And this is the code that I used to import qiime to phyloseq
ps.ng.tax <- read_phyloseq(otu.file = “table_taxonomyV2.biom”,
taxonomy.file = NULL,
metadata.file = “metadata-renew.csv”,
type = “biom”)
I have question. When I look up the tax table in species level,
table(tax_table(log.ps)[,“Species”])
For example I have 4 Campanella. I thought this means 4 differenct ASVs are annotated with one Campanella. right?
However my coworker told me that only 1 has to be written instead of 4. He is saying identical species have to be collapsed.
So the question is When I import feature table(=otu table) from qiime2, should I collapse and then import to phyloseq?
Or is it okay to use table from DADA2?
You can collapse ASVs at the species level, turning your ASV table into a species table... but you don't have to! There are pros and cons to both methods.
Yes! Keeping your ASVs separate could let you resolve within-species variation of the your microbes (1, 2).
But if you would like to merge at the species level, you can do that using tax_glom().
In my lab, I’ve debated this issues with my coworker.
Main topic is that ASVs represent exact species. So as you mention it, even if several ASVs represents one species, it could be withing-species variation. However, in the microbiome like bacteria, 1% difference means they are different species. But in my case, I am analyzing zooplankton COI seqs. And several paper says up to 3% seqs differences are allowed.
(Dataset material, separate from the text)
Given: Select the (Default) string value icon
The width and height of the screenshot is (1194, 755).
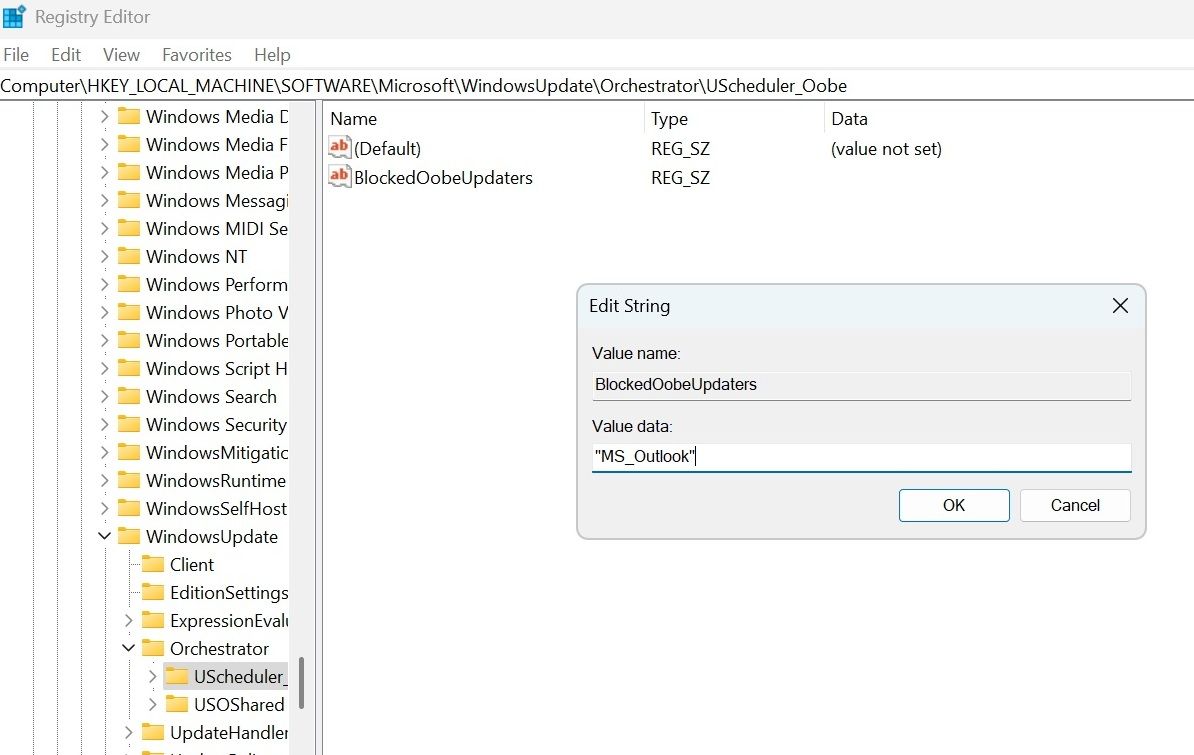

So in my lab, we regard those species as a identical species(Usually our baseline is 1.2%).
So if I put on the strict standard, I might use ASVs sparated so that I could do alpha and beta diversity more precise citeria. On the other hand, if I collapse ASVs at the species level, can I say I might analyze with more flexible standard?
I have never studied zooplankton. Can you tell me more about how the species concept is applied to these microbes?
Do you think the COI sequence would show more or less variance across taxa and within the same taxa as the V4 16S sequence used in the Qiime2 tutorials?